Objective To explore the pharmacological mechanism of hepatocellular carcinoma treatment with Shentao Ruangan Pill based on network pharmacology.Methods Both active ingredients and targets of Shentao Ruangan Pill were collected from the Traditional Chinese Medicine Systems Pharmacology Database and Analysis Platform (TCMSP), and the HCC targets collected from the Genecards website were mapped to potential targets of Shentao Ruangan Pill for the treatment of HCC. The herb-active ingredient-target network was built and analyzed for key ingredients and the protein-protein interaction network was constructed and studied for key targets.
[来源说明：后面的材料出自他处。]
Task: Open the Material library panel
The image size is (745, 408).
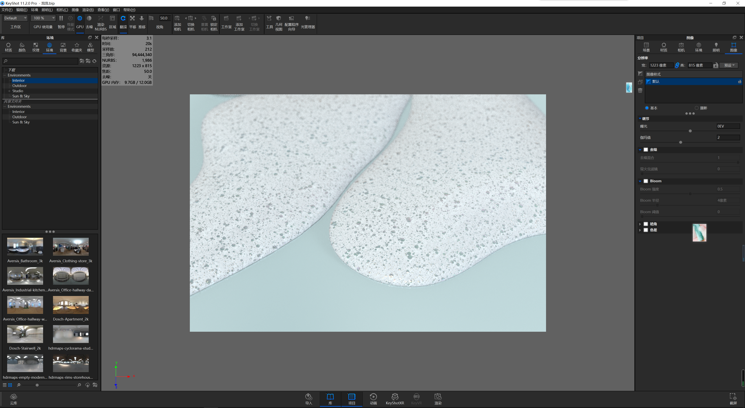Action: [8, 47]
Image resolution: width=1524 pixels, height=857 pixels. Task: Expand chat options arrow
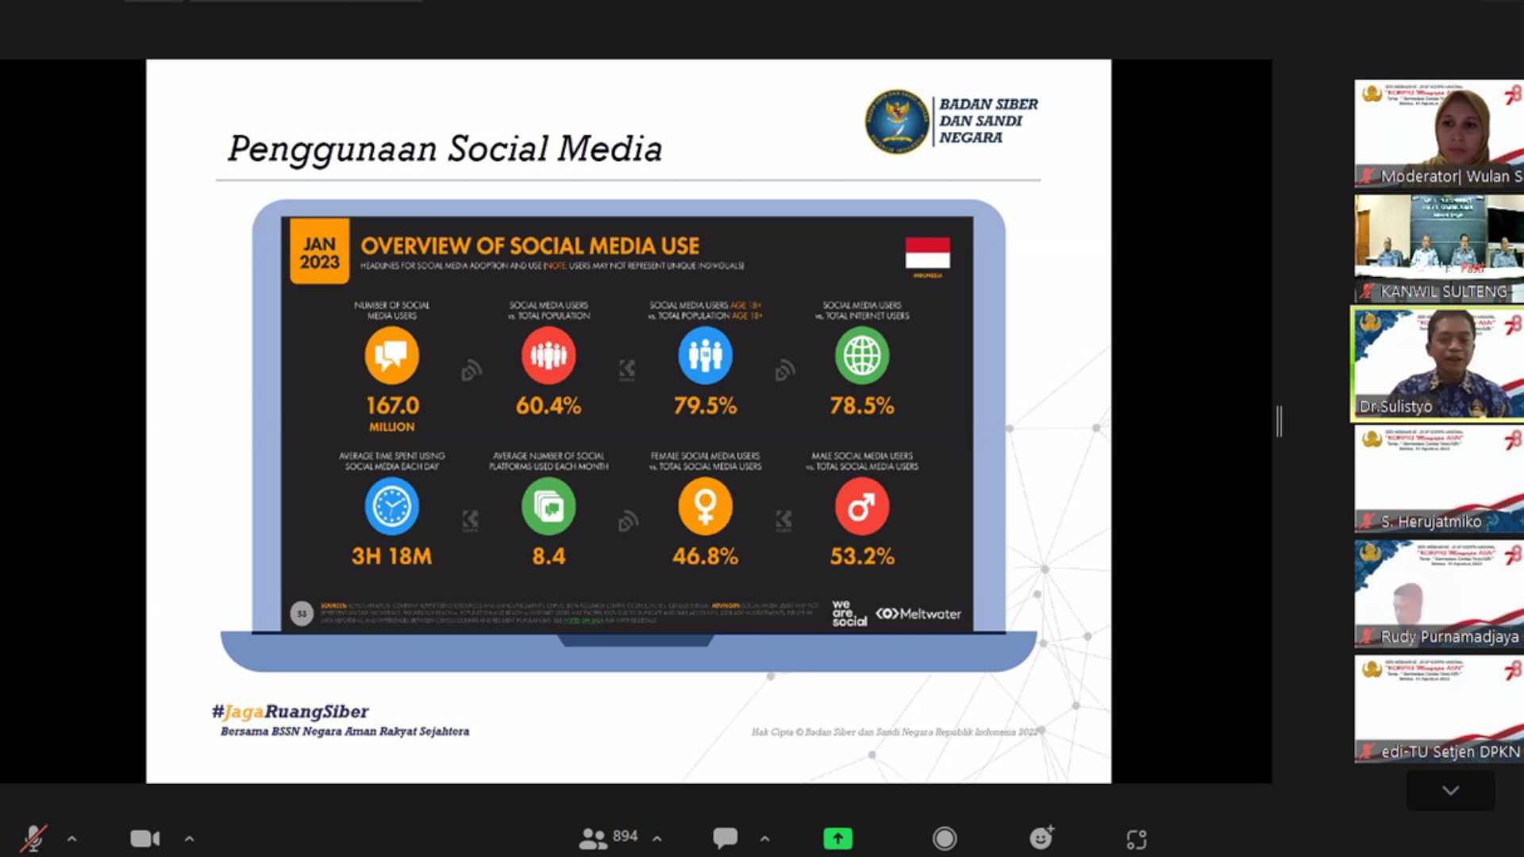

Furthermore, Gene Ontology analysis (GO) of molecular function and Kyoto encyclopedia of genes and genomes (KEGG) pathway enrichment analysis were performed. Finally, relations between key ingredients and key genes were investigated by the method of molecular docking.Results Key ingredients of Shentao Ruangan Pill for HCC may be quercetin, luteolin and kaempferol while key therapeutic targets may be protein kinase B(PKB or AKT1), caspase-3(CASP3), vascular endothelial growth factor A(VEGFA) , V-Jun sarcoma virus 17 oncogene homolog(JUN), V-Myc Myelocytomatosis Viral Oncogene Homolog(MYC). The therapeutic mechanism may be related to hepatitis B, hepatitis C, phosphatidylinositol 3-kinase/protein kinase B (PI3K/PKB or PI3K/Akt) signaling pathway, p53 signaling pathway, microRNAs in cancer, programmed cell death ligand 1 (PD-L1) expression and programmed cell death protein1(PD-1) checkpoint pathway in cancer, apoptosis, hypoxia inducible factor-1(HIF-1) signaling pathway, interleukin-17(IL-17) signaling pathway and Forkhead box O (FoxO) signaling pathway. Molecular docking reveals a reliable interaction between AKT1 and quercetin, kaempferol as well as luteolin.Conclusion The study indicates that mechanisms of Shentao Ruangan Pill for HCC are likely to involve multi-target and multi-pathway, which could provide ideas for clarifying the specific mechanism of HCC treatment with Shentao Ruangan Pill in the future.